In many applications from telephone fraud detection to network
management, data arrives in a stream, and there is a need to maintain
a variety of statistical summary information about a large number of
customers in an online fashion. At present, such applications maintain
basic aggregates such as running extrema values (MIN, MAX), averages,
standard deviations, etc., that can be computed over data streams with
limited space in a straightforward way. However, many applications
require knowledge of more complex aggregates relating different
attributes, so-called correlated aggregates. As an example, one might
be interested in computing the percentage of international phone calls
that are longer than the average duration of a domestic phone call.

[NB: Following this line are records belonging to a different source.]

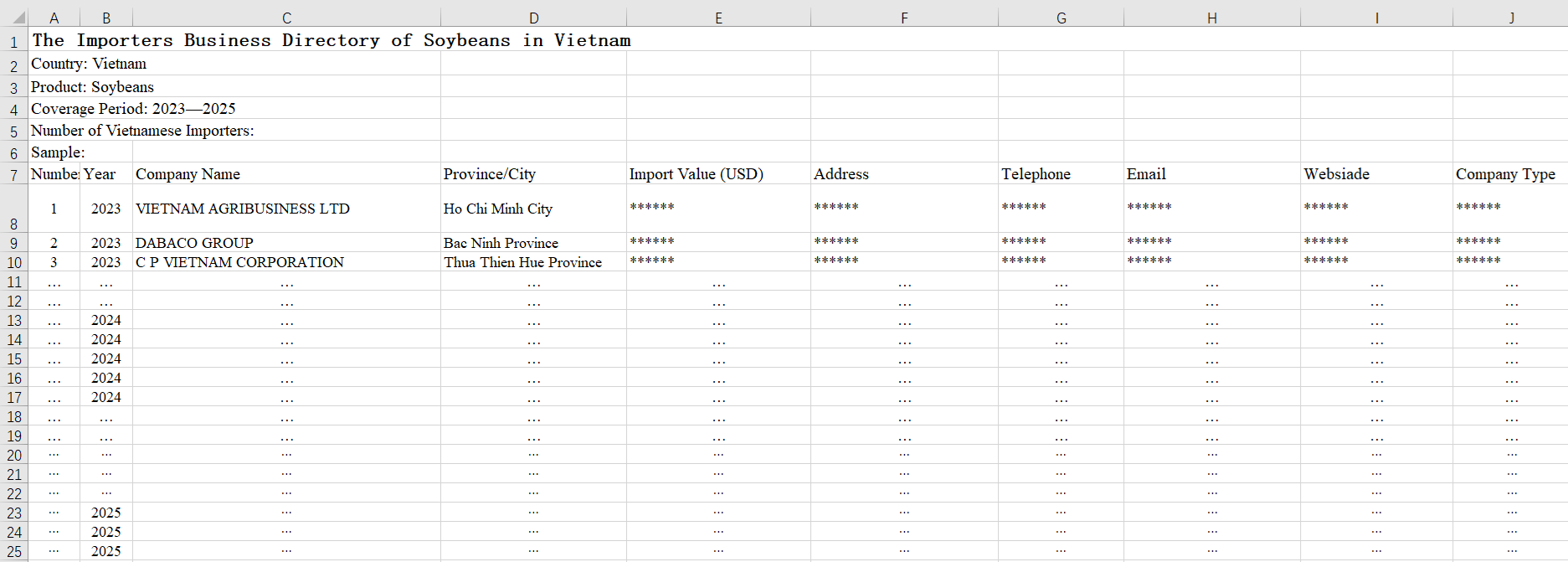Click the directory title cell in row 1
The image size is (1568, 562).
[331, 40]
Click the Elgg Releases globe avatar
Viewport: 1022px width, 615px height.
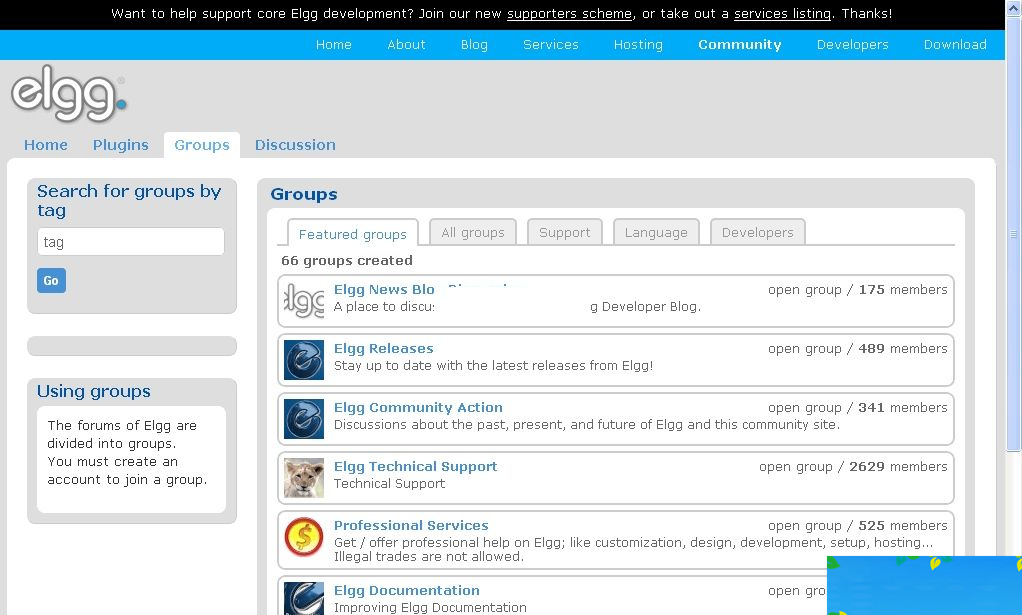(x=303, y=360)
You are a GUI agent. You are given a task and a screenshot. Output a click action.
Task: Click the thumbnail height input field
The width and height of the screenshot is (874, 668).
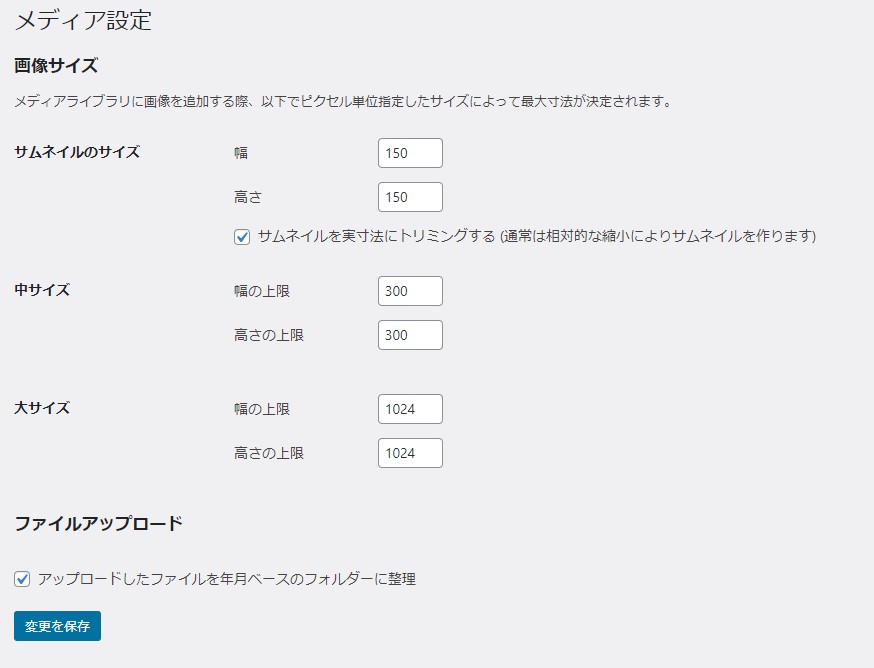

Exact computation of this aggregate requires multiple passes over the
data stream, which is infeasible.
We propose single-pass techniques for approximate computation of
correlated aggregates over both landmark and sliding window views of
a data stream of tuples, using a very limited amount of space. We
consider both the case where the independent aggregate (average
duration in the example above) is an extrema value and the case where
it is an average value, with any standard aggregate as the dependent
aggregate; these can be used as building blocks for more sophisticated
aggregates. We present an extensive experimental study based on some
real and a wide variety of synthetic data sets to demonstrate the
accuracy of our techniques. We show that this effectiveness is
explained by the fact that our techniques exploit monotonicity and
convergence properties of aggregates over data streams.